- **WHAT TO WORK ON**:
a: In the text on discretizing forward rates, what problem can the direct Euler scheme cause?
b: In the text on discretizing forward rates, rewrite the part starting with "The simplest discretization" and going on through "exceed $L_i(t)$ in magnitude.", replacing "magnitude" with "absolute value".

- **PROVIDED TEXT**:
Direct Euler Scheme¶

The simplest discretization of $dL_i / L_i = \mu_i \, dt + \sigma_i \, dW_i$ is

\[ L_i(t + \Delta t) = L_i(t) + L_i(t) \, \mu_i(t) \, \Delta t + L_i(t) \, \sigma_i(t) \, \sqrt{\Delta t} \, Z_i \]

where $Z_i$ are correlated standard normals with $\text{Corr}(Z_i, Z_j) = \rho_{ij}$.

Problem: This scheme can produce negative forward rates because the increment $L_i(t)\mu_i(t)\Delta t + L_i(t)\sigma_i(t)\sqrt{\Delta t}\,Z_i$ can exceed $L_i(t)$ in magnitude.

Log-Euler Scheme¶

A better approach discretizes $\ln L_i(t)$ instead. From Itô's lemma:

\[ d\ln L_i(t) = \left(\mu_i(t) - \frac{1}{2}\sigma_i(t)^2\right)dt + \sigma_i(t)\,dW_i(t) \]

Discretizing:

\[ \boxed{\ln L_i(t + \Delta t) = \ln L_i(t) + \left(\mu_i(t) - \frac{1}{2}\sigma_i(t)^2\right)\Delta t + \sigma_i(t)\sqrt{\Delta t}\,Z_i} \]

Equivalently:

\[ L_i(t + \Delta t) = L_i(t) \exp\!\left[\left(\mu_i(t) - \frac{1}{2}\sigma_i(t)^2\right)\Delta t + \sigma_i(t)\sqrt{\Delta t}\,Z_i\right] \]

The log-Euler scheme preserves positivity of forward rates, since the exponential is always positive.

Generating Correlated Normals¶

Cholesky Decomposition¶

To generate the correlated normal vector $Z = (Z_1, \ldots, Z_{n-1})$ with covariance matrix $\rho$:

Compute the Cholesky factor $L$ such that $LL^\top = \rho$
Generate independent standard normals $\xi = (\xi_1, \ldots, \xi_{n-1})$
Set $Z = L\xi$

Then $\text{Cov}(Z_i, Z_j) = (LL^\top)_{ij} = \rho_{ij}$.

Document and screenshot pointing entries
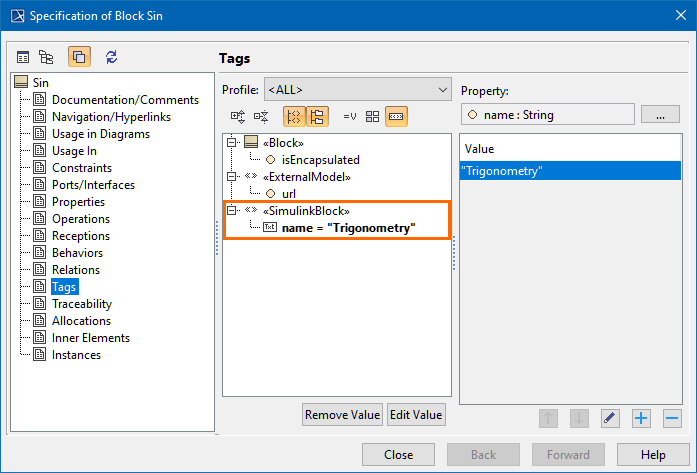The width and height of the screenshot is (697, 473).
Task: Click the collapse all tags icon
Action: point(261,117)
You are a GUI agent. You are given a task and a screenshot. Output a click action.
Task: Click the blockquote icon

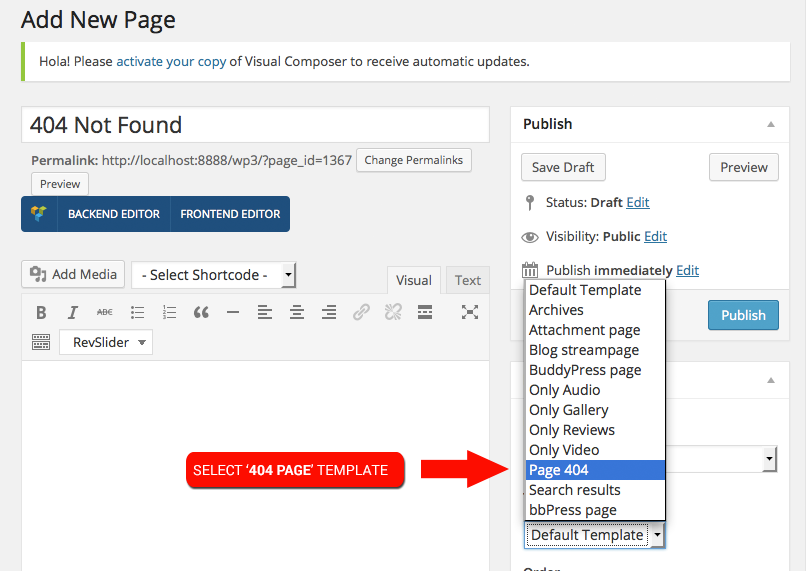tap(201, 312)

- **TASK-BY-TASK SOLUTIONS**:
a: It can produce negative forward rates.

b:
The simplest discretization of $dL_i / L_i = \mu_i \, dt + \sigma_i \, dW_i$ is

\[ L_i(t + \Delta t) = L_i(t) + L_i(t) \, \mu_i(t) \, \Delta t + L_i(t) \, \sigma_i(t) \, \sqrt{\Delta t} \, Z_i \]

where $Z_i$ are correlated standard normals with $\text{Corr}(Z_i, Z_j) = \rho_{ij}$.

Problem: This scheme can produce negative forward rates because the increment $L_i(t)\mu_i(t)\Delta t + L_i(t)\sigma_i(t)\sqrt{\Delta t}\,Z_i$ can exceed $L_i(t)$ in absolute value.